> **Required task**: Convert every line of text in the items below into a JSON list of strings, one string per line, with blank lines omitted. Leave the pictures out of the answer.

Dataset excerpt

## begin

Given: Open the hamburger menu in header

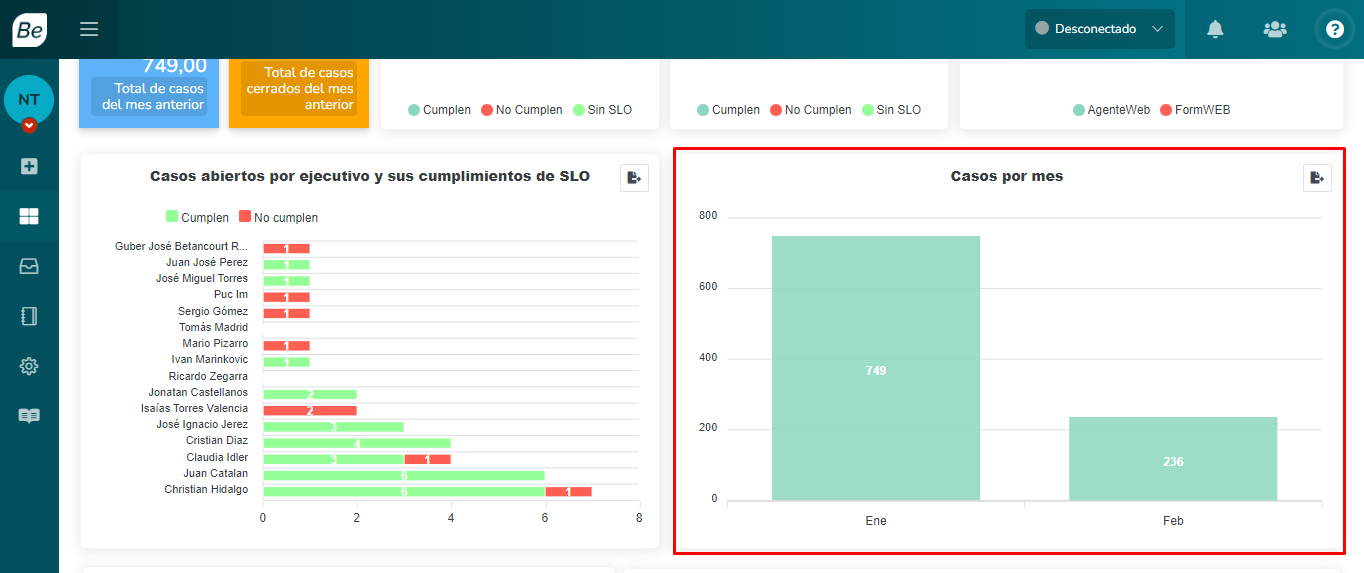Looking at the screenshot, I should (89, 29).
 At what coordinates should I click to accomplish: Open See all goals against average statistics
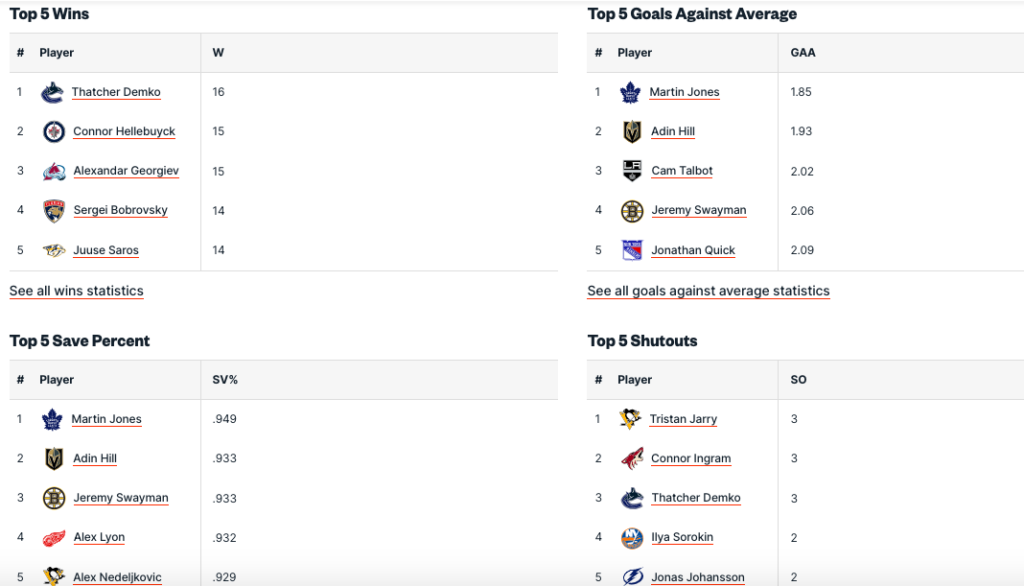pos(708,291)
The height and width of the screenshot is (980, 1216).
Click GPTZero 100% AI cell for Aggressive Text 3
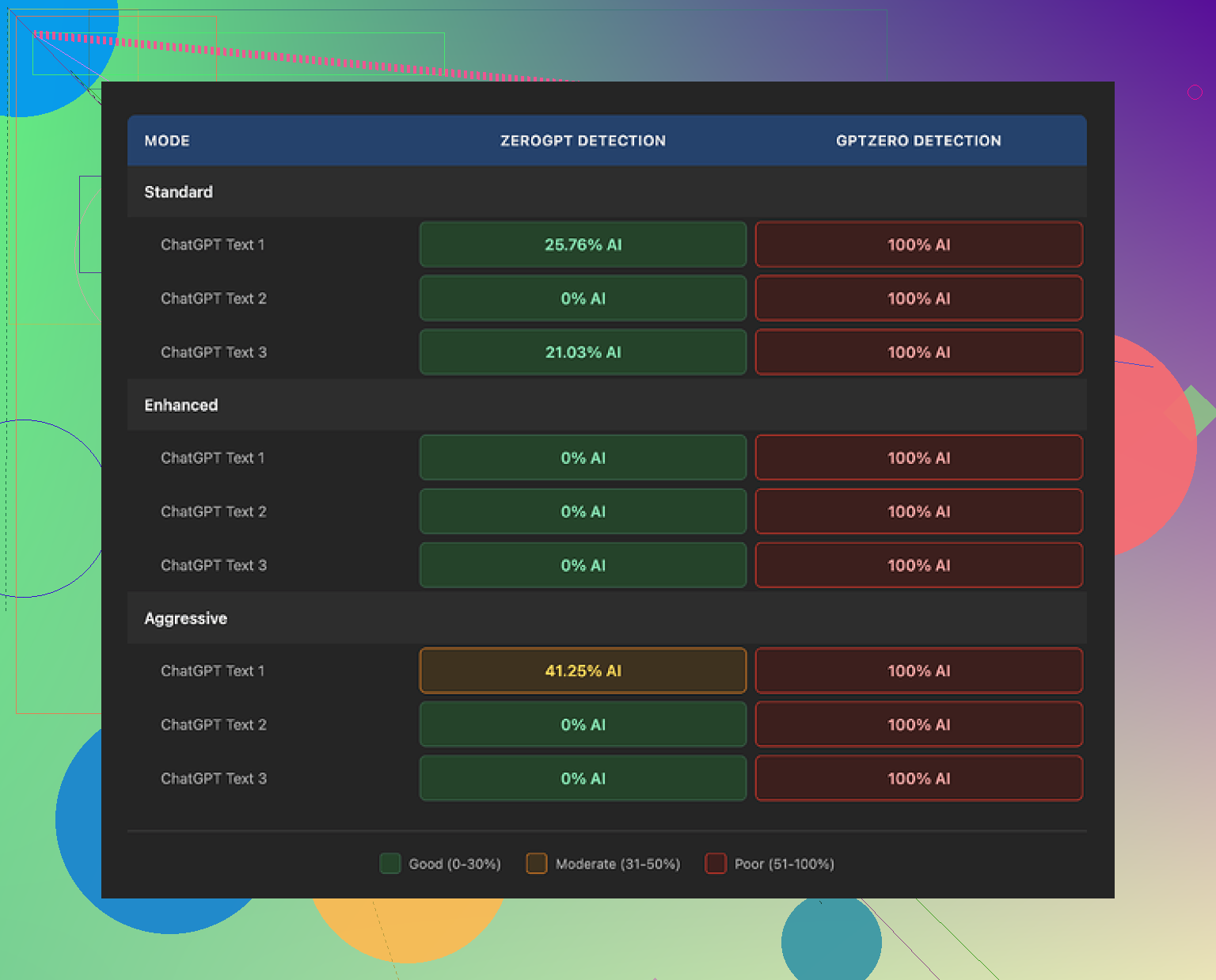point(918,779)
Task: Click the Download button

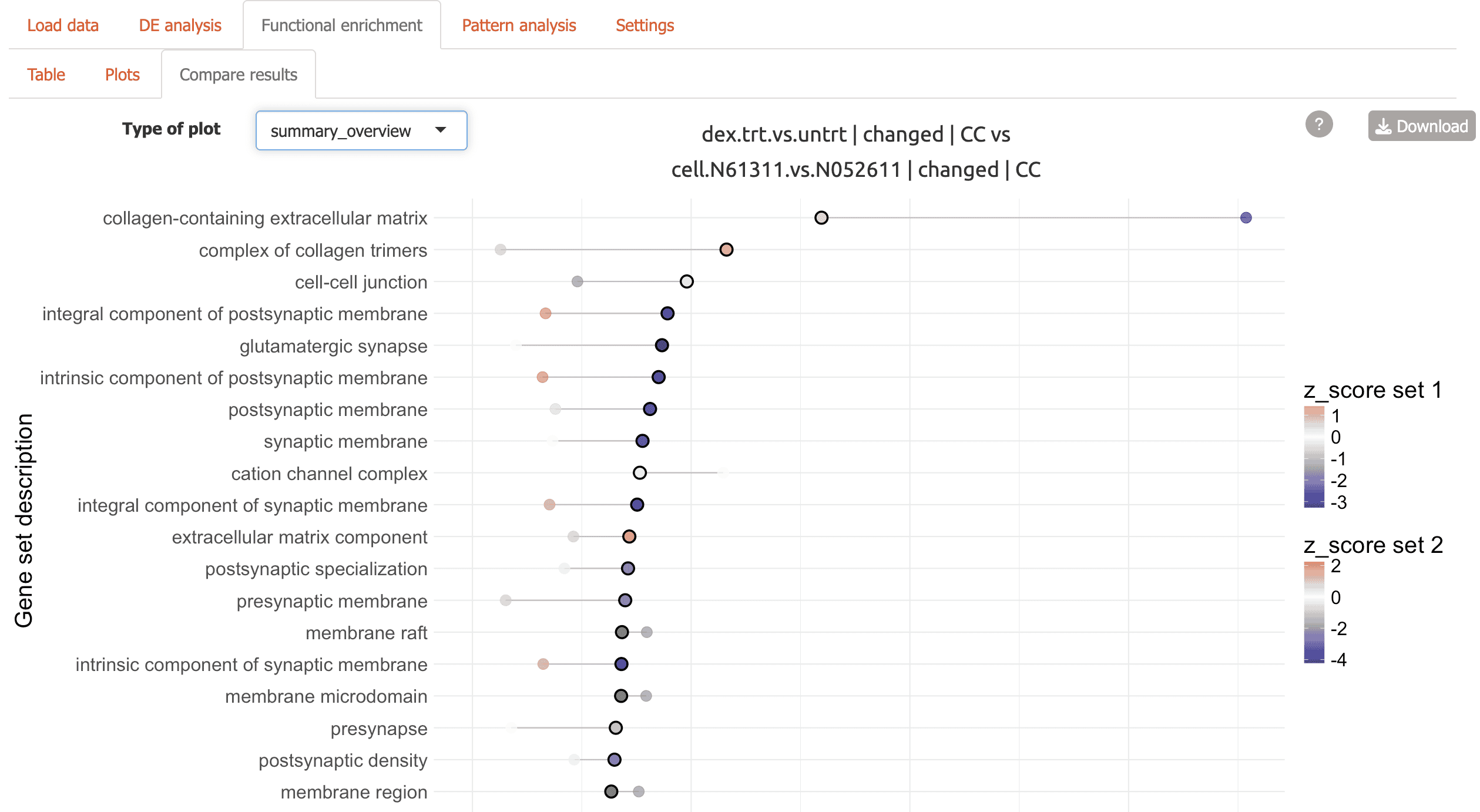Action: [1421, 126]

## end

> **Written solution**:
[
  "Given: Open the hamburger menu in header",
  "Looking at the screenshot, I should (89, 29).",
  " At what coordinates should I click to accomplish: Open See all goals against average statistics",
  "pos(708,291)",
  "The height and width of the screenshot is (980, 1216).",
  "Click GPTZero 100% AI cell for Aggressive Text 3",
  "point(918,779)",
  "Task: Click the Download button",
  "Action: [1421, 126]"
]